Extract to read:
--- start ---
In the wake of the financial crisis, central banks were focused on the survival of the economy and financial markets, implementing near-zero (and sometimes subzero) interest rates and multiple rounds of bond buying (quantitative easing or QE). As conditions stabilized, however, the process became more focused on normalizing conditions and getting closer to pre-crisis levels in terms of policy and rates.
In the U.S., the Federal Reserve was eager to avoid overheating conditions due to late-business cycle government stimulus and to restore its policy flexibility. So, even in the absence of higher inflation, it began a tightening campaign that lasted from late 2015 until this past December and included both rate hikes and the partial unwinding of its bond positions (quantitative tightening or QT). In the wake of the fourth-quarter 2018 market swoon, the central bank moved into dovish mode amid trade tensions and slowing economic growth. Looking back, however, it appears that the Fed’s decision to normalize rates ahead of inflation put the cart before the horse, suppressing already weak core PCE (the central bank’s favored inflation measure) and leaving it below the central bank’s target of 2%.
Chairman Jerome Powell and his colleagues clearly understand that something isn’t working, and so they have organized a “Fed Listens” tour to take public comments on policy, followed by a period of private reassessment and potential changes early next year. Although this might seem like inside baseball to some, what the group decides could have major implications for the health of the economy and markets, so it’s worth investor attention. Below, I provide some high-level perspective on the key issues and proposals the Fed may consider as it seeks to get back on track.
Status Quo Infirmus
First, let’s take a quick look at the status quo. The central bank currently targets a specific level of inflation in its policies. When inflation is low and the economy is in the doldrums, it may cut interest rates to stimulate growth and bring inflation back to where it needs to be; when inflation is too high, it may do the reverse. The Fed ultimately seeks a neutral interest rate—low enough to stimulate the economy but high enough to avoid triggering excessive inflation—and is willing to go above or below the inflation target temporarily to achieve this.
--- end ---
Data provided:
--- start ---
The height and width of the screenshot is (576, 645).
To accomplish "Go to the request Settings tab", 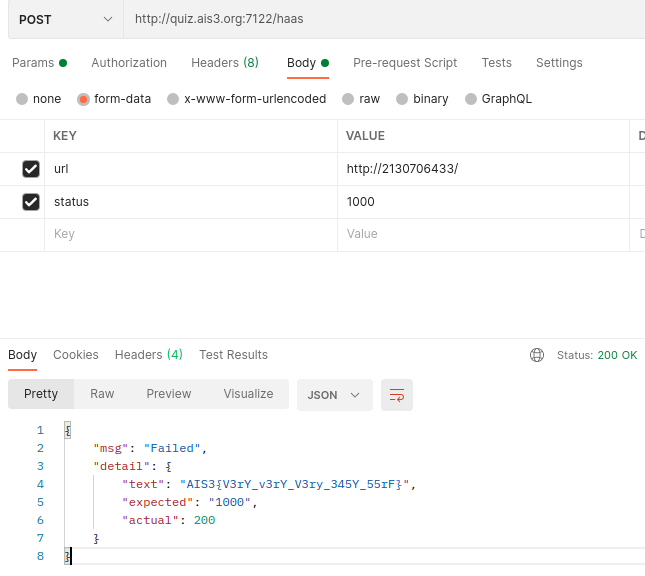I will [x=559, y=63].

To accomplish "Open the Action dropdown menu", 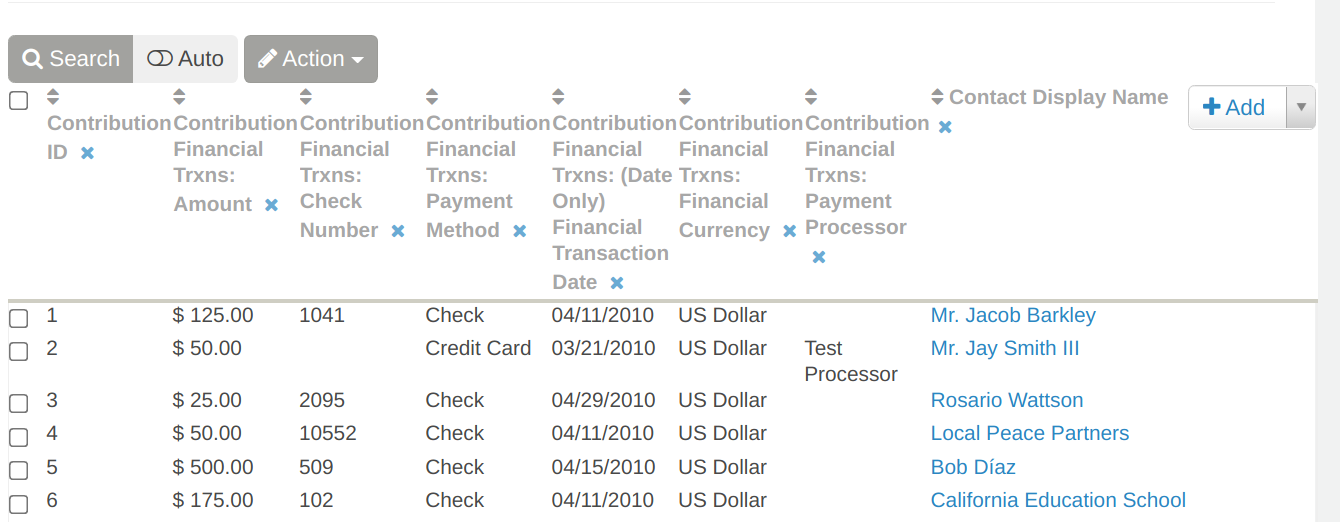I will point(311,59).
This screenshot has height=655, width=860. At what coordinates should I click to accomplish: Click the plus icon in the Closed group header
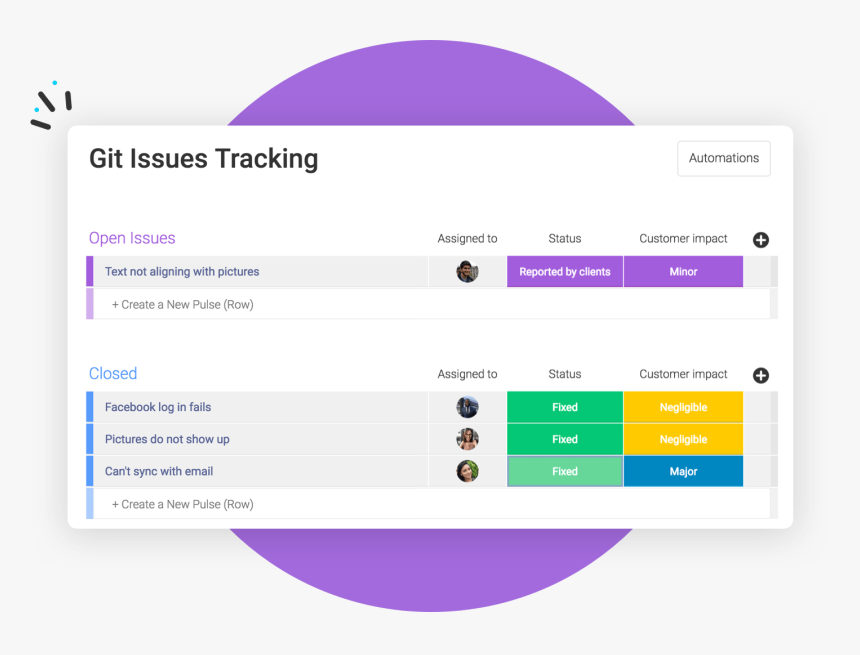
--- end ---
Tasks to carry out:
A: In the text on Federal Reserve policy, what inflation measure is named as the central bank's favored one?
B: Render this sentence from the text on Federal Reserve policy into Spanish: "The central bank currently targets a specific level of inflation in its policies."
C: From the text on Federal Reserve policy, copy the passage starting with "In the U.S., the" and going on through "target of 2%.".

Answers to the exercises:
A: Core PCE

B: Actualmente, el banco central fija como objetivo un nivel específico de inflación en sus políticas.

C:
In the U.S., the Federal Reserve was eager to avoid overheating conditions due to late-business cycle government stimulus and to restore its policy flexibility. So, even in the absence of higher inflation, it began a tightening campaign that lasted from late 2015 until this past December and included both rate hikes and the partial unwinding of its bond positions (quantitative tightening or QT). In the wake of the fourth-quarter 2018 market swoon, the central bank moved into dovish mode amid trade tensions and slowing economic growth. Looking back, however, it appears that the Fed’s decision to normalize rates ahead of inflation put the cart before the horse, suppressing already weak core PCE (the central bank’s favored inflation measure) and leaving it below the central bank’s target of 2%.